To investigate this limit, the command kubectl describe node can be employed:

Capacity:
  cpu:                1
  ephemeral-storage:  47145992Ki
  hugepages-1Gi:      0
  hugepages-2Mi:      0
  hugepages-32Mi:     0
  hugepages-64Ki:     0
  memory:             6058428Ki
  pods:               110

Both the “Capacity” and “Allocatable” fields illustrate the maximum number of pods that can be scheduled on the node.

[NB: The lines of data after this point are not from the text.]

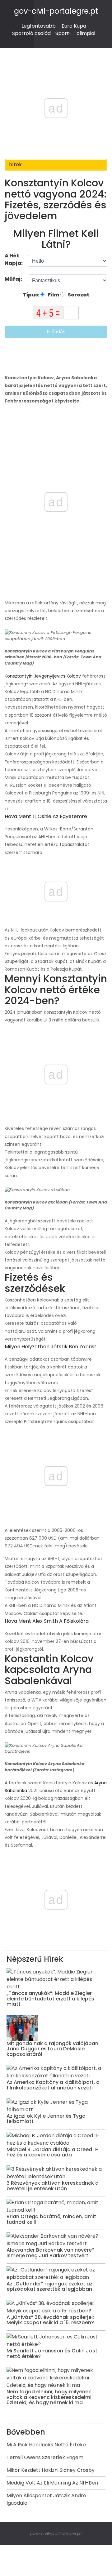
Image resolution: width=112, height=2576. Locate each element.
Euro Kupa (74, 25)
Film (53, 294)
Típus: (31, 294)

Strategies to Mitigate OutOfPods Error
When confronted with an “OutOfPods” error, it reveals that the node has attained its capacity, and can’t accommodate any more pods until the current ones are terminated or additional resources are integrated.

  1. Node Capacity:

Every node possesses a definitive limit on the pods it can run, influenced by the node’s resources and its configuration.
Solutions: Scale up the nodes if they are perpetually operating at or near capacity, or optimize resource requests and limits.

  1. Cluster Scaling:

Implement auto-scaling solutions to dynamically adapt the number of nodes as needed, especially if your entire cluster is consistently approaching its capacity.

  1. Pod Configuration:

Assess and review resource requests and limits to ensure that pods are not demanding more resources than necessary. Leverage Quality of Service (QoS) classes to aid the scheduler in making more informed decisions.
Implementing QoS Classes: In Kubernetes, pods are categorized into one of three QoS classes: Guaranteed, Burstable, and BestEffort, based on the resource requests and limits set on them.
.- Guaranteed: All containers in the pod have memory and CPU limits, and they are equal to the requests. Use this for critical pods that need specific resources.

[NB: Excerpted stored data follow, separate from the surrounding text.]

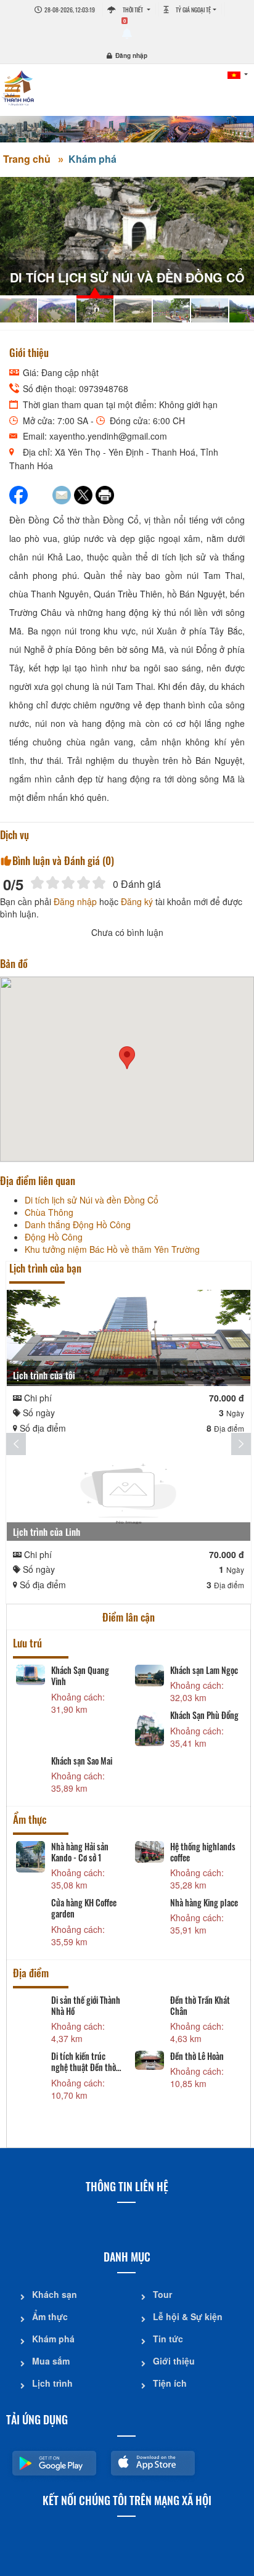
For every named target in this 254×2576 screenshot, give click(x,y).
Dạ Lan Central (75, 1846)
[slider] (68, 882)
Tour (162, 2294)
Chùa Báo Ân (72, 2000)
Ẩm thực (50, 2316)
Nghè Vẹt (185, 2045)
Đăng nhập (131, 55)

.- Burstable: At least one container in the pod has a memory or CPU request. Use this for pods that require a minimum amount of resources to run but can use more resources when available.

.- BestEffort: The pod doesn’t have memory or CPU limits or requests. Use this for non-critical tasks that can run with the remaining resources.

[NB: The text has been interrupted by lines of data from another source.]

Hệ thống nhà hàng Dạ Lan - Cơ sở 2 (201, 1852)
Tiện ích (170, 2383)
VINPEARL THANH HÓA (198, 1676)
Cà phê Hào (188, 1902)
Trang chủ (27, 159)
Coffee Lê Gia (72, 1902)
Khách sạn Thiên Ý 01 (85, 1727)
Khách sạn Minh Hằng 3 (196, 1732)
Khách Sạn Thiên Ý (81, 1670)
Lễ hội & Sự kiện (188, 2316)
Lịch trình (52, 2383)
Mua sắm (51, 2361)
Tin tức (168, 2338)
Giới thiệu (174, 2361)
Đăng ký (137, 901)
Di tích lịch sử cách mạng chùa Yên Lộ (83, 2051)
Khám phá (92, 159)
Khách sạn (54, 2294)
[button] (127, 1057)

  1. Resource Fragmentation:

Employ affinity and anti-affinity rules to minimize fragmentation by intelligently placing the pods, ensuring optimal utilization of available resources.

  1. Kubelet Configuration:

Adjusting the maxPods configuration option in the Kubelet configuration can alleviate “OutOfPods” errors by allowing more pods to run on a node, considering the node’s available resources.
Implementing Adjustment:
To adjust the maxPods value, you would typically need to modify the Kubelet configuration file, usually located at /var/lib/kubelet/config.yaml on the node. You need to do this on every node you want to adjust.
For example, open the Kubelet configuration file in a text editor:

sudo vim /var/lib/kubelet/config.yaml

Find the line with maxPods and adjust the value to the desired number, or add a new line with maxPods: if it’s not there.
Save and exit the text editor.
Restart the Kubelet service for the changes to take effect:

sudo systemctl restart kubelet

Conclusion

The OutOfPods error in Kubernetes underscores the criticality of proper resource management within a cluster. Addressing this can be achieved by optimizing node and pod configurations, conscientiously adjusting the maxPods value, and employing Quality of Service (QoS) classes to ensure effective resource allocation. By proactively implementing these strategies, operational hurdles can be avoided, maintaining a robust and efficient Kubernetes environment.